Le maire d’une commune des Hautes-Alpes a fait enlever une croix en bois au sommet d’une montagne. Elle avait été plantée là par des randonneurs sans solliciter la moindre autorisation. Le premier édile s’est fait insulter et même menacé de mort sur les réseaux sociaux.
Un groupe de randonneurs se rend au sommet du mont de La Plane à Montgenèvre, dans les Hautes-Alpes, en 2024. Les marcheurs y plantent une croix en bois à côté de celle déjà existante, sans rien demander à personne, relate Le Dauphiné Libéré.
« Faire cesser cette illégalité »
Le terrain appartenait à quelqu’un et le propriétaire n’aurait pas été prévenu. La parcelle était justement la propriété de la commune de Montgenèvre. Les élus locaux ont alors ordre de la préfecture des Hautes-Alpes de faire enlever cette croix, au nom de la loi de 1905 de séparation des pouvoirs de l’Église et de l’État.
« L’installation de cette croix méconnaît la loi.
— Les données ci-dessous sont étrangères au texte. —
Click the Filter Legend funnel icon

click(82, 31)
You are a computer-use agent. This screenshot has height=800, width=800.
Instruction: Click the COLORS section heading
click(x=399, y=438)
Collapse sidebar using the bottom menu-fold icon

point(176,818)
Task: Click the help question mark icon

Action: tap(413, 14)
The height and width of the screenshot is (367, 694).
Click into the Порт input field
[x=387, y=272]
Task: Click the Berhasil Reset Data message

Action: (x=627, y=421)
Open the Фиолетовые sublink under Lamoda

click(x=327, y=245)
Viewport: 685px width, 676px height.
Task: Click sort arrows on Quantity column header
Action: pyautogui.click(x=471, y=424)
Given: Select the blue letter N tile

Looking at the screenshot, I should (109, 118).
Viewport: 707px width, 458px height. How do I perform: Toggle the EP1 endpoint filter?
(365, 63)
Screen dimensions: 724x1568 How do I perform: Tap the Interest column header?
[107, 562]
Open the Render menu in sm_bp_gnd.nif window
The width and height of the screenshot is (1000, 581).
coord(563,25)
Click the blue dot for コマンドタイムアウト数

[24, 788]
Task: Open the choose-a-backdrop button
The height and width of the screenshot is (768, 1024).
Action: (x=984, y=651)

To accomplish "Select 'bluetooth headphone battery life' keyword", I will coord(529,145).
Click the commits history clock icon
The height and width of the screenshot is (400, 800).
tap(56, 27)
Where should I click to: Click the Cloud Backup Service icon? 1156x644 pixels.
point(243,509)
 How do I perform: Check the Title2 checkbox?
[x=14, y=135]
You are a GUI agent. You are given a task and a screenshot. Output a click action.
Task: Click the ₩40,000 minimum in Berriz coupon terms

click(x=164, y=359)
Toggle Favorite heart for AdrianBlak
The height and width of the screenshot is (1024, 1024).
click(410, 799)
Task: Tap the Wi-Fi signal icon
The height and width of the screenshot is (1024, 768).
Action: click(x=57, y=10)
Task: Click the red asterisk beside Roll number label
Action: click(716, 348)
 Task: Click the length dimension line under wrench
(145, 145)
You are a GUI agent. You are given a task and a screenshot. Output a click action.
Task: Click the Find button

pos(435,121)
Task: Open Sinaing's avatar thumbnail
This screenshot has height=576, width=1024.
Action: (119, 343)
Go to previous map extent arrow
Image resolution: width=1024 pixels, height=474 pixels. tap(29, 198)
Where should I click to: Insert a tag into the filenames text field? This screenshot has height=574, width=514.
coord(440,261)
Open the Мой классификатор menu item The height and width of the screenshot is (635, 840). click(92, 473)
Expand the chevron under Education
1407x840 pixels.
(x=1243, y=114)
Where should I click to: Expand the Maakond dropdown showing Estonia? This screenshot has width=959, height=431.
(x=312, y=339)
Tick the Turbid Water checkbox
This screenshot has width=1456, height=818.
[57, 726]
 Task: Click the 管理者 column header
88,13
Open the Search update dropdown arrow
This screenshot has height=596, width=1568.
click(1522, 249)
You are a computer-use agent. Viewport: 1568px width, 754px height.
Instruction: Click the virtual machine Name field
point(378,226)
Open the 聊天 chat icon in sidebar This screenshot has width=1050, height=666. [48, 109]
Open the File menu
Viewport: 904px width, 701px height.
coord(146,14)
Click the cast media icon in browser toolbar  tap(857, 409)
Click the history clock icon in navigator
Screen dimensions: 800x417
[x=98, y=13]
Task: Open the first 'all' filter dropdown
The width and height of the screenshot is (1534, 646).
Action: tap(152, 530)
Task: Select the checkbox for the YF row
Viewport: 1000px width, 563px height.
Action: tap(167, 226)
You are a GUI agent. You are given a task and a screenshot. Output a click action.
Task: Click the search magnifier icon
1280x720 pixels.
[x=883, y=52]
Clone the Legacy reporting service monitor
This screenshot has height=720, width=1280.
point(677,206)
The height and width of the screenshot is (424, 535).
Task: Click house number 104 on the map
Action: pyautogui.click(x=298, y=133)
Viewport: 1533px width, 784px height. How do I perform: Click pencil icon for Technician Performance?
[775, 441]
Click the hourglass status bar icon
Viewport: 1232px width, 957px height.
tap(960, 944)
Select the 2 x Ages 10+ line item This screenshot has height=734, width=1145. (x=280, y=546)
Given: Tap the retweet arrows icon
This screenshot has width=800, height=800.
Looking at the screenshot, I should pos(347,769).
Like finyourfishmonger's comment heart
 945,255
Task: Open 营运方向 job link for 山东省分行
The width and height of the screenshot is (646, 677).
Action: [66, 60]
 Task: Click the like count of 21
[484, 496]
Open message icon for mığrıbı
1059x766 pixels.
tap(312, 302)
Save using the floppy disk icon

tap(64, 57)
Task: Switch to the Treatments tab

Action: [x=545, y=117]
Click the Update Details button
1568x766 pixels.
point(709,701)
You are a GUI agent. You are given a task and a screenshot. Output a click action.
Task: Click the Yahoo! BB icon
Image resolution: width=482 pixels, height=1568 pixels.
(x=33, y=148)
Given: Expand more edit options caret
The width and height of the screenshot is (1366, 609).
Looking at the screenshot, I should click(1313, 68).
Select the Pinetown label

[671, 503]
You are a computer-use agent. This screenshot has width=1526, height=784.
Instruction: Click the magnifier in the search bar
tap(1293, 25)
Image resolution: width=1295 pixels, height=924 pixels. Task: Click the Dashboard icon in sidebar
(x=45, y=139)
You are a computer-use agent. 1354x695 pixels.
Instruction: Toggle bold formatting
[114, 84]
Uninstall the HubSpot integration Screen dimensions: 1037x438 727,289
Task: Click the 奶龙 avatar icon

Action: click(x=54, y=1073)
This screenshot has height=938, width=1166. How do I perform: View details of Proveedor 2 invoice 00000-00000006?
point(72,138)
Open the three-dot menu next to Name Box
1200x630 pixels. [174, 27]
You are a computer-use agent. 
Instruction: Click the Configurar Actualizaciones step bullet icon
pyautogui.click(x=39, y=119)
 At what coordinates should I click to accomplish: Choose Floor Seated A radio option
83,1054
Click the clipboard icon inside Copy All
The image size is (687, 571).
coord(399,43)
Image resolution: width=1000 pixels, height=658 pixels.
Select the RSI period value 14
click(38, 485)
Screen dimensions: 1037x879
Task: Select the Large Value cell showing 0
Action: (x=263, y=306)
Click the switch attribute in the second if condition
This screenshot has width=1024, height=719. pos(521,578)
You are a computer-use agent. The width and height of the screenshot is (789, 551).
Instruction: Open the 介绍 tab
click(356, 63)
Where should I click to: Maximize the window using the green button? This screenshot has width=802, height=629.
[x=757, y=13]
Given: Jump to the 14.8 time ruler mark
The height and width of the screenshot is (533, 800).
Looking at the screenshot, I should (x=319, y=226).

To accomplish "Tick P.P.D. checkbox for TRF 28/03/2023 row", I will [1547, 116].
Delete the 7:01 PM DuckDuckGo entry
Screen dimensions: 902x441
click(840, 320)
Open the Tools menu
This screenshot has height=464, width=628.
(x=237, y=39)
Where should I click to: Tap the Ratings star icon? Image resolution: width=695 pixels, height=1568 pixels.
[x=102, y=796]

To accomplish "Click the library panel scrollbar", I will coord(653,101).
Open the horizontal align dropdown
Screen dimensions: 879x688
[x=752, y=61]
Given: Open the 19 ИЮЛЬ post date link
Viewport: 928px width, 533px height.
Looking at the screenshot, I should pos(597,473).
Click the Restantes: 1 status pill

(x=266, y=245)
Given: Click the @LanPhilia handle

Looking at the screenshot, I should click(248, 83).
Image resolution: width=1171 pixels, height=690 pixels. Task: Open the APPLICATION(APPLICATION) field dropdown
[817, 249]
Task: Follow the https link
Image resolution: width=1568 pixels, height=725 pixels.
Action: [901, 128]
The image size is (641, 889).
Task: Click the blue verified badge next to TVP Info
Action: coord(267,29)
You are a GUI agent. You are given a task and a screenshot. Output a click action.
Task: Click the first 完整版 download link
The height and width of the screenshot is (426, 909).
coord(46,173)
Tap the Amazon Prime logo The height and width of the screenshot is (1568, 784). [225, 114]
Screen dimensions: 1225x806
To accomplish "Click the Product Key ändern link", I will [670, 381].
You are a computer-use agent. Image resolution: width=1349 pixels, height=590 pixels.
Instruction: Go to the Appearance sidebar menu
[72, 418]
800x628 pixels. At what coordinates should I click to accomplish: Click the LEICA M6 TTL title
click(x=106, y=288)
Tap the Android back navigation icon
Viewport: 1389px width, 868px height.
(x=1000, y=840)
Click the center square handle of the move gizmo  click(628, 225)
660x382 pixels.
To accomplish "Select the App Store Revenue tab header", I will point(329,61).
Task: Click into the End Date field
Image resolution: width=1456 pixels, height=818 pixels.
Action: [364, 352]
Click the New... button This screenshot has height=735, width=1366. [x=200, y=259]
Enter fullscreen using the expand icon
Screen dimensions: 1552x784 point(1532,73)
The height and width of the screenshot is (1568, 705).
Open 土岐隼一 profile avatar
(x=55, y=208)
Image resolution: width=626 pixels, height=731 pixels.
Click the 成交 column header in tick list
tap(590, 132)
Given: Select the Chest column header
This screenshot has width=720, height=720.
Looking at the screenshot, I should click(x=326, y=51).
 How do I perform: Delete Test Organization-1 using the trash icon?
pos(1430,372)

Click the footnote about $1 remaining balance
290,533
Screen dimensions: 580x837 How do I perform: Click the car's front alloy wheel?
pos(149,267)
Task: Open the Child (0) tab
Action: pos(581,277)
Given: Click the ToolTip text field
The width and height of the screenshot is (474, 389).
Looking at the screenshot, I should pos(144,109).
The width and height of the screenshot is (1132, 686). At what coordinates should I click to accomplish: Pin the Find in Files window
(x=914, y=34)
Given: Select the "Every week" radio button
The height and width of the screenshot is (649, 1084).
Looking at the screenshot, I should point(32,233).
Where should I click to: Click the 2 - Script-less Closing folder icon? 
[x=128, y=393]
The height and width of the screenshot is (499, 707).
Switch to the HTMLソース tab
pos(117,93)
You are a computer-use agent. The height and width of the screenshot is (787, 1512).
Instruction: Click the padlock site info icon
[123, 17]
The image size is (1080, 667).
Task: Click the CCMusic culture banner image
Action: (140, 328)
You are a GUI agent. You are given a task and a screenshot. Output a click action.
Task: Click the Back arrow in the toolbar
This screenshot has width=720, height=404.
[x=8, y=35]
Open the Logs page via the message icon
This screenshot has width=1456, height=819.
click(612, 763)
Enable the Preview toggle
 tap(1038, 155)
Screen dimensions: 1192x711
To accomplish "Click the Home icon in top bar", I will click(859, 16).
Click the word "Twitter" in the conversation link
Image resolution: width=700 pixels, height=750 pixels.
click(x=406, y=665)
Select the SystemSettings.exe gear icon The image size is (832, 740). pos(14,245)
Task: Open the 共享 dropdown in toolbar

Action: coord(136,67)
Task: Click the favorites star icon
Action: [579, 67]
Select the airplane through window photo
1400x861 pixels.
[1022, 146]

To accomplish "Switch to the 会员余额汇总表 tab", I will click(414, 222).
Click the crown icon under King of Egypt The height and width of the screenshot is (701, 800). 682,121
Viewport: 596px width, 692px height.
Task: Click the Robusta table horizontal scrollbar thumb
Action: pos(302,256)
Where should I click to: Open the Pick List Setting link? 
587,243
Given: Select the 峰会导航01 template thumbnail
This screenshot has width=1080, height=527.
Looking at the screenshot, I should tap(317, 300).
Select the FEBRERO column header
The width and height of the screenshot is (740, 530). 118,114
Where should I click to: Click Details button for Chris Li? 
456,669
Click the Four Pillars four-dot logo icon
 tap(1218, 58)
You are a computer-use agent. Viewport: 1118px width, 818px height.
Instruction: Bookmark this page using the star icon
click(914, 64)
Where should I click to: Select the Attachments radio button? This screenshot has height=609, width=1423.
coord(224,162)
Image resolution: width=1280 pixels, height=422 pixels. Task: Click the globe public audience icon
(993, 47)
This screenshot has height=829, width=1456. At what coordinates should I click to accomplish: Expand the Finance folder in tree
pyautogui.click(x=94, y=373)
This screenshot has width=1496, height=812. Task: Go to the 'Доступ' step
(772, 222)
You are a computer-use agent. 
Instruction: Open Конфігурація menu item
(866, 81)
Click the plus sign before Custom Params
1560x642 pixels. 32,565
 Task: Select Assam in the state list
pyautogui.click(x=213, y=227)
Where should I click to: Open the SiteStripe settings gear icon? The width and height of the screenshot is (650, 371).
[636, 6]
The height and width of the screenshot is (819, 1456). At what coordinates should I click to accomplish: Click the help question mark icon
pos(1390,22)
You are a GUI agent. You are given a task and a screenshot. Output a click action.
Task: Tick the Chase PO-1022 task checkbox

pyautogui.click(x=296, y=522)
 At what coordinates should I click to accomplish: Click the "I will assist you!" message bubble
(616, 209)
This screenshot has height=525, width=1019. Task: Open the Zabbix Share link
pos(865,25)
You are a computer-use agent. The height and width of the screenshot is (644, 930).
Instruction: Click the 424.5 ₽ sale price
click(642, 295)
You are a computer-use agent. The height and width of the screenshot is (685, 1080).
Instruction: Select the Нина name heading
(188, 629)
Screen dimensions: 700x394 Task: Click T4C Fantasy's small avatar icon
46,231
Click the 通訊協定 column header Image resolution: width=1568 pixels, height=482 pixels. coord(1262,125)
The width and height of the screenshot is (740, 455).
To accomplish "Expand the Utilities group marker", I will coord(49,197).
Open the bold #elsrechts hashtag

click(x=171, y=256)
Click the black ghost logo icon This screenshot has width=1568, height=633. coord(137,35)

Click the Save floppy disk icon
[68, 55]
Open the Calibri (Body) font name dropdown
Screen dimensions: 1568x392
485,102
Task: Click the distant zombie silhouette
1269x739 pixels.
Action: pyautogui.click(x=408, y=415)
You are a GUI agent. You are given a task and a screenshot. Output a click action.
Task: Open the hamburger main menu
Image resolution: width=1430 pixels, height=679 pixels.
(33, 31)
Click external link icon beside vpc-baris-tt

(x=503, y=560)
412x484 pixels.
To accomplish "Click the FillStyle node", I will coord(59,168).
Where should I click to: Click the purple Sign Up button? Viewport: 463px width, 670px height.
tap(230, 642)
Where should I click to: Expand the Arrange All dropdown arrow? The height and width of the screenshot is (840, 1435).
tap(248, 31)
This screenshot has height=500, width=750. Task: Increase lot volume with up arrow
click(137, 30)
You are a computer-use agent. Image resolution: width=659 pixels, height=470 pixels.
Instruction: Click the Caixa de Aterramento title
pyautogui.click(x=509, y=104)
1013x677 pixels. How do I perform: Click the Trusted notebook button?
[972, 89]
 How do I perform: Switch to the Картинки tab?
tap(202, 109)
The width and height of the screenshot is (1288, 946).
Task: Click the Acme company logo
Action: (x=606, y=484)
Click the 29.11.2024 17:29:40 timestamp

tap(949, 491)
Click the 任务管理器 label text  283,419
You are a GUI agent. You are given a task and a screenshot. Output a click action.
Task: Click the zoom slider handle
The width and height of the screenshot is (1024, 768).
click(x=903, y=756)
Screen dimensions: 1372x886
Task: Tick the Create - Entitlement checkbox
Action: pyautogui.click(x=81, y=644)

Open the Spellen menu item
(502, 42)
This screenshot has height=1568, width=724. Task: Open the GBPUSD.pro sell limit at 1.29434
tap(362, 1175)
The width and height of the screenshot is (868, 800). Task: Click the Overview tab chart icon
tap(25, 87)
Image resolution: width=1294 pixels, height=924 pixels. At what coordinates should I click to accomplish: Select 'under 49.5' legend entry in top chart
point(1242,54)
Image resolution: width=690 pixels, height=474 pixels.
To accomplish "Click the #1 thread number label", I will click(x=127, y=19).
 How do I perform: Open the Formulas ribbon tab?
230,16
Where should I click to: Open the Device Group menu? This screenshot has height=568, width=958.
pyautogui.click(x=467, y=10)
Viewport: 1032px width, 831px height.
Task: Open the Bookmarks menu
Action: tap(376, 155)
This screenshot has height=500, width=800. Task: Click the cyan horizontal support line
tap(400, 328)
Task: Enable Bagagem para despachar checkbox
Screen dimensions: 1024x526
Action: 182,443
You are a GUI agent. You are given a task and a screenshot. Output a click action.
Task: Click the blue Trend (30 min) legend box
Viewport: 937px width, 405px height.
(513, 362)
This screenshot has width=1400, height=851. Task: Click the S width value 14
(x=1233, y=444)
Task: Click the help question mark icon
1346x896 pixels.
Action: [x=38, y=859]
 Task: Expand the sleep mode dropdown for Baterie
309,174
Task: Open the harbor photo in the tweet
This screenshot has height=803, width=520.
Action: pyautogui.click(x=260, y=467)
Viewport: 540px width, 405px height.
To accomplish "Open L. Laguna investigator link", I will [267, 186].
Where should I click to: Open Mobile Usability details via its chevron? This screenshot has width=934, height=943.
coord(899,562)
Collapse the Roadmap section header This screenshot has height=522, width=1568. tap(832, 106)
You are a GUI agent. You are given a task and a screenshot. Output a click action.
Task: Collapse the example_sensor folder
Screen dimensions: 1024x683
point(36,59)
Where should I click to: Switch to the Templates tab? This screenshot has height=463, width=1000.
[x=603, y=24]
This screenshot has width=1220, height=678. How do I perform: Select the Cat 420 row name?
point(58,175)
La commune est tenue de faire cesser cette illégalité », a rappelé le préfet dans un courrier, cité par Le Dauphiné.
Menacé de mort
Le maire, Guy Hermitte, s’exécute et enlève la croix, la faisant déposer à côté de l’église Saint-Maurice, mise à disposition de ceux qui l’ont installée.
Le premier édile s’est toutefois retrouvé critiqué, insulté et menacé de mort sur les réseaux sociaux « nationalistes, patriotiques, catholiques », d’après nos confrères.
Guy Hermitte, maire de droite, assure avoir simplement respecté la loi, rappelant qu’une croix trône déjà au sommet du mont de La Plane.